Security & Trust

Built with security in mind

WebHound is a passive, authorized website security platform. Here's how we operate safely and how to reach our security team if you find an issue with WebHound itself.

Our security policy

Passive scanning only

WebHound never modifies your site, exploits weaknesses, or makes authenticated requests. Every scan is read-only and safe to run against production.

No credential storage

We never store passwords, API keys, or session tokens. Scans are performed against the public-facing URL only.

Authorized targets only

By using WebHound you confirm you own or are authorized to scan the target URL. Scanning unauthorized targets violates our terms and potentially the law.

Data handling

Scan results are stored securely and accessible only to your account. We do not sell or share scan data with third parties.

Responsible disclosure

How to report a vulnerability

If you discover a security issue in WebHound, please report it privately before any public disclosure. Send a clear, reproducible report to:

security@webhoundsecurity.com

Please include: a description of the issue, the affected component or URL, step-by-step reproduction, the impact you observed, and (if you have it) a proposed remediation. Encrypted submissions welcome — request our PGP key in your first message.

Expected response times

We commit to triage and respond on the following targets. Severity is assessed using CVSS 3.1 alongside the operational impact on WebHound or our customers' data.
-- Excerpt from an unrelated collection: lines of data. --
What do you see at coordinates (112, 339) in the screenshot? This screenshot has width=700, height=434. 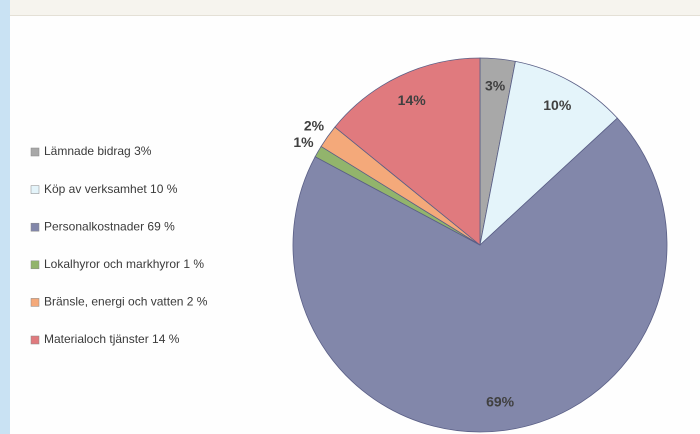 I see `legend-label: Materialoch tjänster 14 %` at bounding box center [112, 339].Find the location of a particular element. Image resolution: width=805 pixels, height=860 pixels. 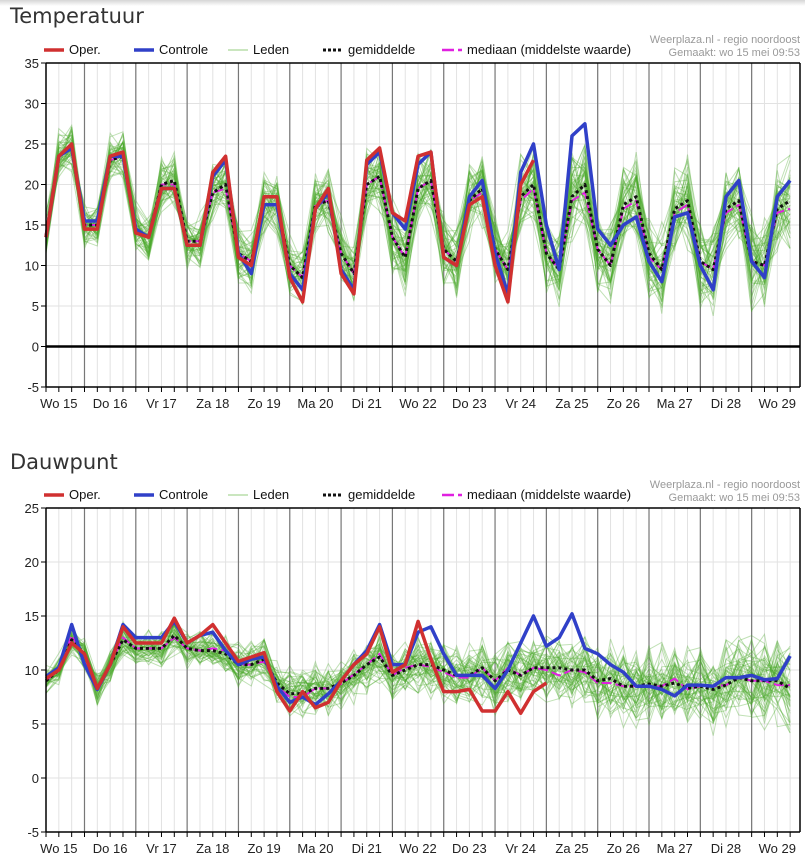

dewpoint-title: Dauwpunt is located at coordinates (64, 462).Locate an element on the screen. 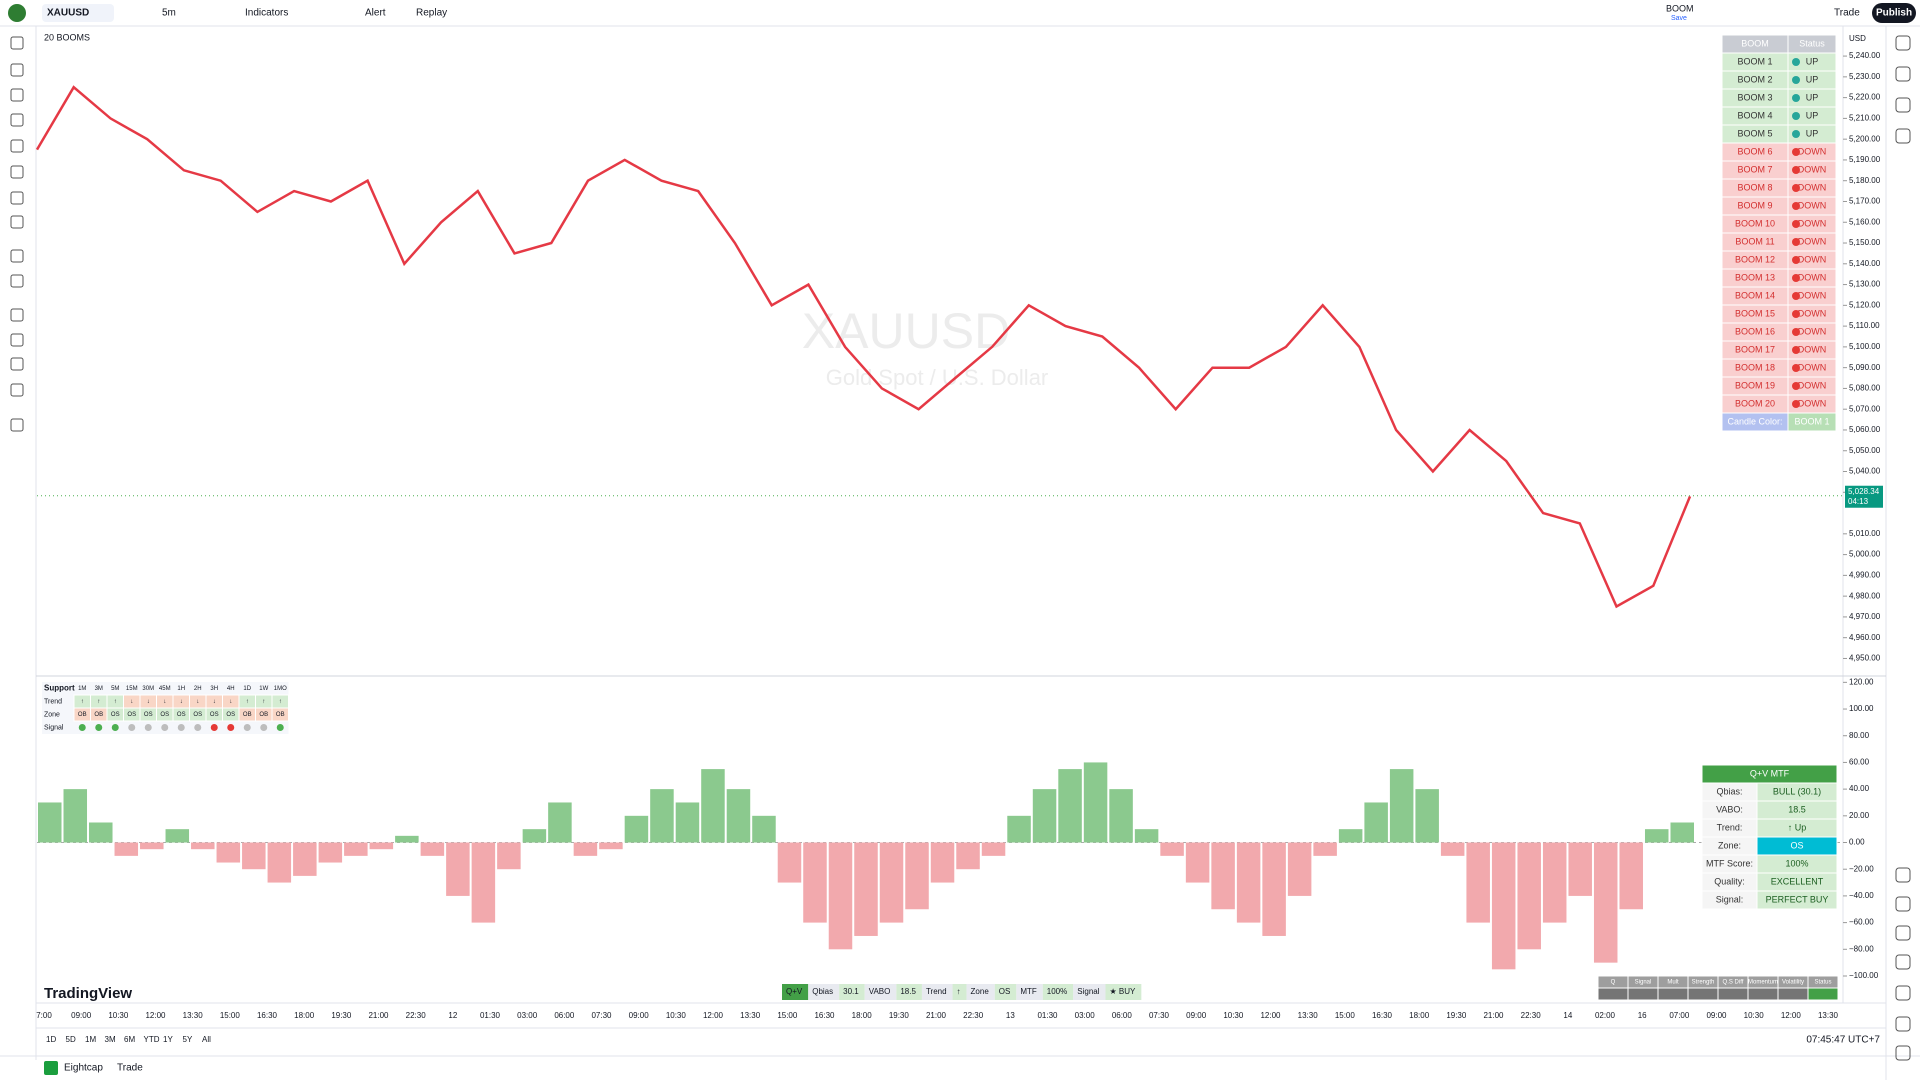  symbol-box is located at coordinates (78, 13).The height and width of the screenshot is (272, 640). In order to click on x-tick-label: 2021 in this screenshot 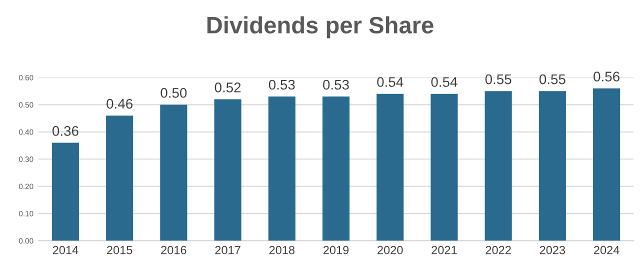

CriticalAcknowledged within 24 hours · resolved within 7 days
HighAcknowledged within 48 hours · resolved within 14 days
MediumAcknowledged within 5 business days · resolved within 30 days
LowAcknowledged within 10 business days · resolved on a best-effort basis

Safe harbor

We will not pursue or support legal action against you for security research conducted in good faith against WebHound, provided you:

  • Make a good-faith effort to avoid privacy violations, degradation of service, and disruption to other users.
  • Only test against your own WebHound account or accounts you are explicitly authorized to test.
  • Do not exfiltrate, modify, or destroy data that is not yours.
  • Give us a reasonable opportunity to address the issue before any public disclosure.
  • Comply with all applicable laws.

This safe-harbor commitment does not authorize testing against third-party services that WebHound integrates with. Each integrated service has its own disclosure policy and authorization rules.

Out of scope

Reports about social engineering, physical security, denial-of-service, spam, or issues that require an attacker to be in privileged network positions are generally out of scope. Reach out anyway if you're not sure — we'd rather hear about it.